[Collected data]
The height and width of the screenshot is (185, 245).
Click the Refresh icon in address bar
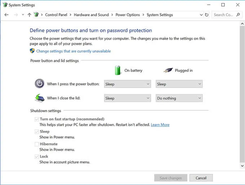[206, 15]
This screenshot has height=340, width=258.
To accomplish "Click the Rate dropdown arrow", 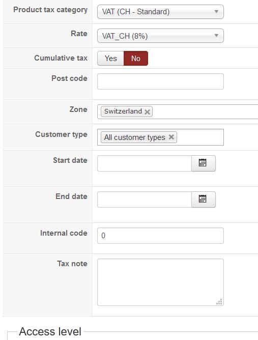I will click(x=216, y=35).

• **What the task requires**: Identify every line in the items above that contains the string "height", treating uppercase and lowercase as distinct, and copy each of those lines.

• **The answer**:
The height and width of the screenshot is (185, 245).
This screenshot has height=340, width=258.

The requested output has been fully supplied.